Jon Gower has said of ‘The Road’, “a fine tale, solar-plexus punching, vivid and filmic and puts the tragedy fully back into the term ‘Troubles.'”
Synopsis of A City Burning by Gwen Lloyd Davies, Editor, New Welsh Review
24 stories. 50,742 words
It was a very still day. I can only say as I remember and I remember how the air was on the verge of something. We stood under a dome of cloud, whitish, like a plaster ceiling. We stood with this vast lid above us. The railway tracks insisted on the distance, the far distance over the surface of Europe, the distance between them and us.
In a post-war European country, train tracks prolong the distance between over there where men fall and others flee, and here, where a woman welcomes home her mutilated soldier with tender acceptance. So exemplary is her love, this scene’s witness sets herself to learn this way of thinking, as do the many witnesses in this collection. Others, meanwhile, are radicalised, and start to challenge and resist on either side of political divisions or the personal front of domestic tyranny.

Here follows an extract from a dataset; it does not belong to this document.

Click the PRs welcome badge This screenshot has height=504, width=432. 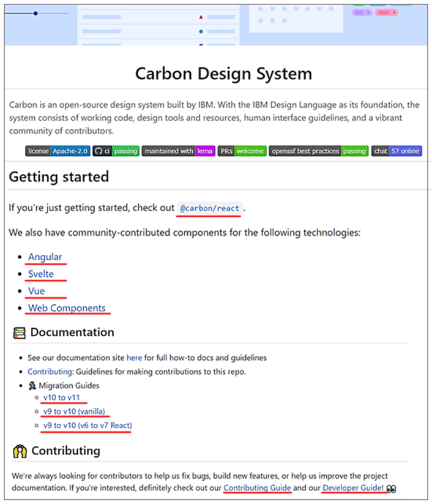pyautogui.click(x=241, y=151)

Graham’s telescoping perspective winds in and out throughout this collection – set in Ireland, Wales and Italy. This is especially true in ’The Road’, set during the summer of 1969 in East Belfast, where a Catholic child in a Protestant community witnesses that, through a tunnel of darkness, ‘something huge was burning’.
In these stories, many bearing witness to violence, injustice and cruelty, people face challenges to their vocation, their values, their sense of belonging, their art or their faith. These include a gay priest, an estranged husband, an actress adrift and a young woman catching the tail-end of heartless urban mayhem. Many of these characters, like Northern Ireland itself, have ‘A talent for endurance, a sardonic patience, and a reverence for suffering as an act of war.’
With a virtuoso control of tone, in turns elegiac, comic, lyrical and philosophical, this collection explores conflicts between political allegiances; between autonomy and intimacy; emotional display and concealment; resistance versus acceptance. It examines power of all types, not least that which allows us, when necessary, to resist desire itself.